The editor-in-chief of the British Broadcasting Corp. resigned Thursday, the second top official to step down after a judicial inquiry harshly criticized the broadcaster’s journalistic standards. Greg Dyke’s resignation means the top two BBC officials have stepped down in the wake of the inquiry.
G'bye, Greg. I hear Blimpy's is hiring...
On Wednesday, Judge Lord Hutton criticized the 81-year-old BBC for an "unfounded" report it broadcast last year accusing the government of "sexing up" a prewar dossier about Iraq’s weapons of mass destruction with information it knew was wrong.
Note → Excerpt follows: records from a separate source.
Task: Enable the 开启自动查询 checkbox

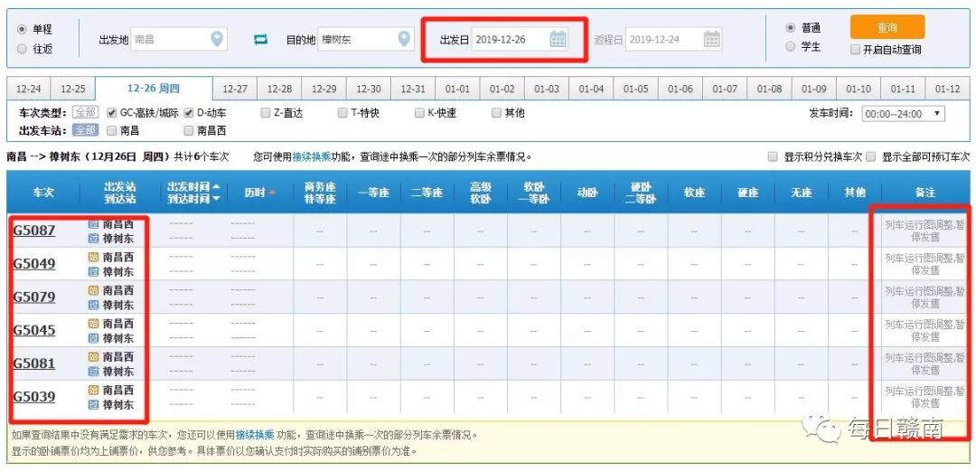Action: [x=855, y=50]
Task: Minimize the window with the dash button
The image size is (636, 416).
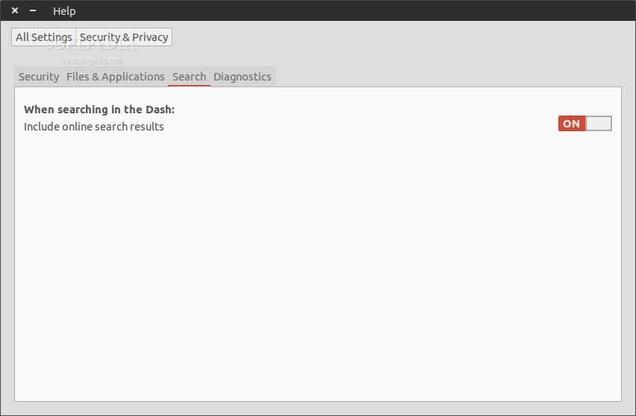Action: pyautogui.click(x=33, y=11)
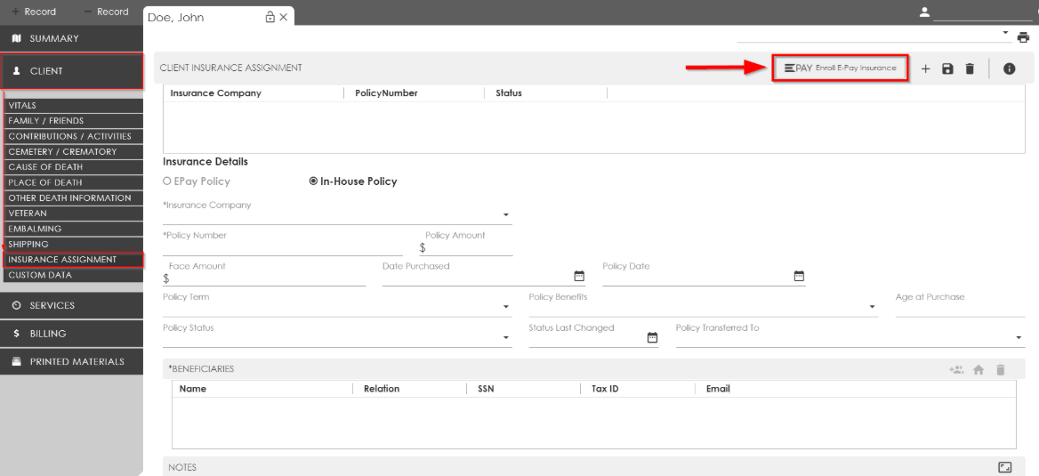The image size is (1039, 476).
Task: Open the Services section in sidebar
Action: (71, 305)
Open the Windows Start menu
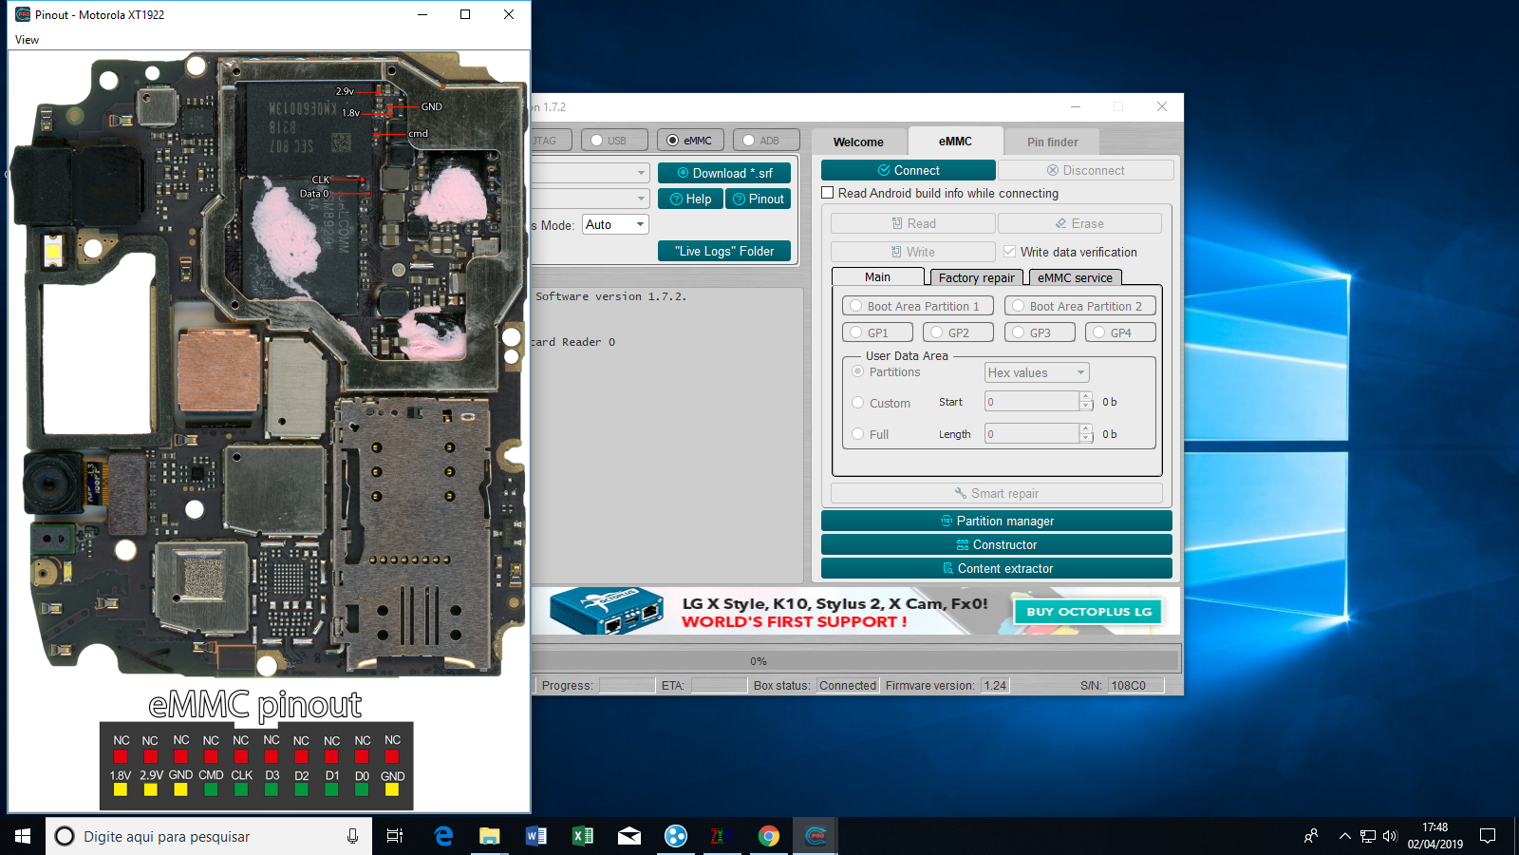This screenshot has width=1519, height=855. coord(23,836)
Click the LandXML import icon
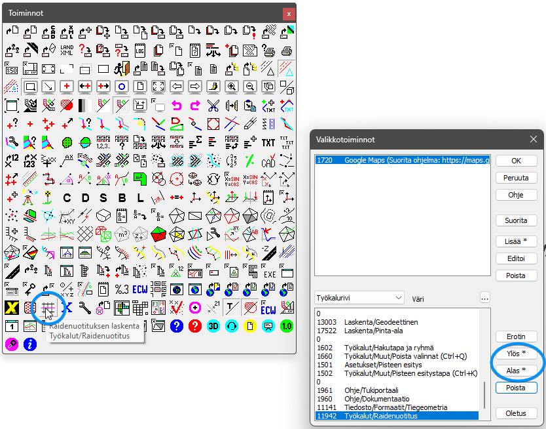The image size is (546, 429). point(67,50)
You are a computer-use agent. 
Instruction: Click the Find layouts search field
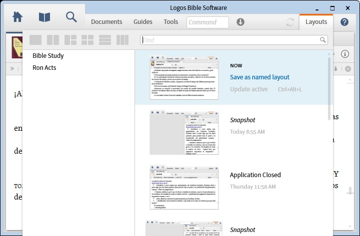[234, 40]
Gavyn Davies, the chairman of the BBC’s board of governors, resigned hours after Hutton’s decision -- the first time the top executive at the broadcaster has left in a dispute over reporting. The resignation of Dyke, who as BBC’s director general oversaw the entire organization, came after the network’s Board of Governors conducted crisis talks Thursday about the findings of the Hutton inquiry. "I hope that a line can now be drawn under this whole episode," Dyke said outside BBC’s central broadcasting house in London after resigning. "Throughout this whole affair my sole aim as director general of the BBC has been to defend our right to lie about the War on Terror editorial independence."
Posted by:Zhang Fei

#18  Believe it or not, on the morning of 1/30 NPR had a short interview with a British journalist about the resignations, and the journalist was very pithy in summarizing the essence of the issue, which was not that the initial BBC report was slanted, but that the BBC higher-ups blew off the negative feedback received from those complaining about he slant, and the higher-ups refused to do anything about it, even so much as admit there might have been a problem. For that the top echelon either deserved to be fired, or should have resigned. I wish that standard were applied to the US intelligence and law-enforcement agencies over 9/11.
Posted by: Tresho   2004-1-30 8:14:27 AM  

#17  is it true that all the 'journalists' are going to quit if Gilligan loses his job? Can we get the liberal press in the U.S. to join in solidarity? A day without liberalism? What a wonderful world that would be!
Posted by: Anonymous   2004-1-29 6:57:18 PM  

#16  The first few bullet points in their report where basically:
(1) "Kelly killed himself,
(2) no one could have known that making up stories about him would result in such illiberal behavior,
(3) and anyway he was an annoying fuck that no one could have helped anyway"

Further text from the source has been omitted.